Without the software systems developed since the 1980s, facilities management could not have become the force it is today. Compton Darlington explains how the development of FM software has mirrored the rise of the role of the facilities manager

THE STORY OF CAFM’S EVOLUTION over the last 25 years dynamically reflects the adoption and acceptance of IT as a business tool in the enterprise. It charts the shift from mainframe computing to the arrival of the PC in the workplace, client/server architectures and the spread of Windows, followed by the Internet and fully web-enabled applications that take the benefits of the software direct to the end-user.
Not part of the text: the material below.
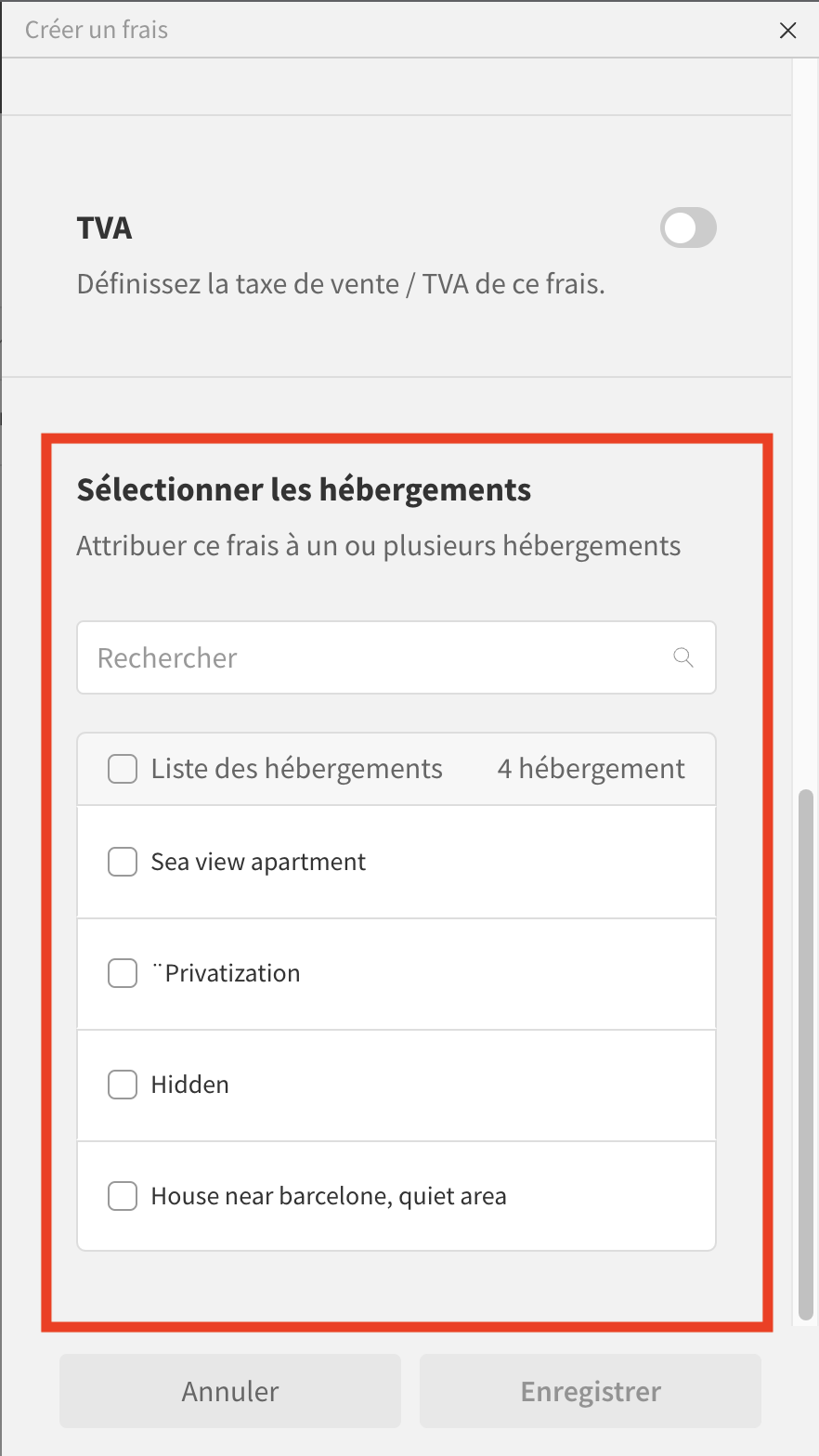
Task: Click the TVA section title
Action: pyautogui.click(x=104, y=228)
Although it had been around in its earliest form since the1960s, by the time FSI arrived on the scene in 1987, CAFM software was still seen by most people as a mechanical or engineering solution for a niche – and often hidden – facilities management function. FSI’s CAFM platform, Concept™, was itself born out of a requirement to take feeds from basic BMS systems, riding in on the growing demand for Computerised Maintenance Management
Systems (CMMS).
Its gradual absorption of a comprehensive range of other hard and soft FM services and its metamorphosis into a user-focused, modular package, breaking through sequential barriers of perception facilitated by each generation of technology, has underpinned the rise of FM itself as a business-critical function that is still embracing new areas, from energy and portfolio management applications to room booking and catering facilities.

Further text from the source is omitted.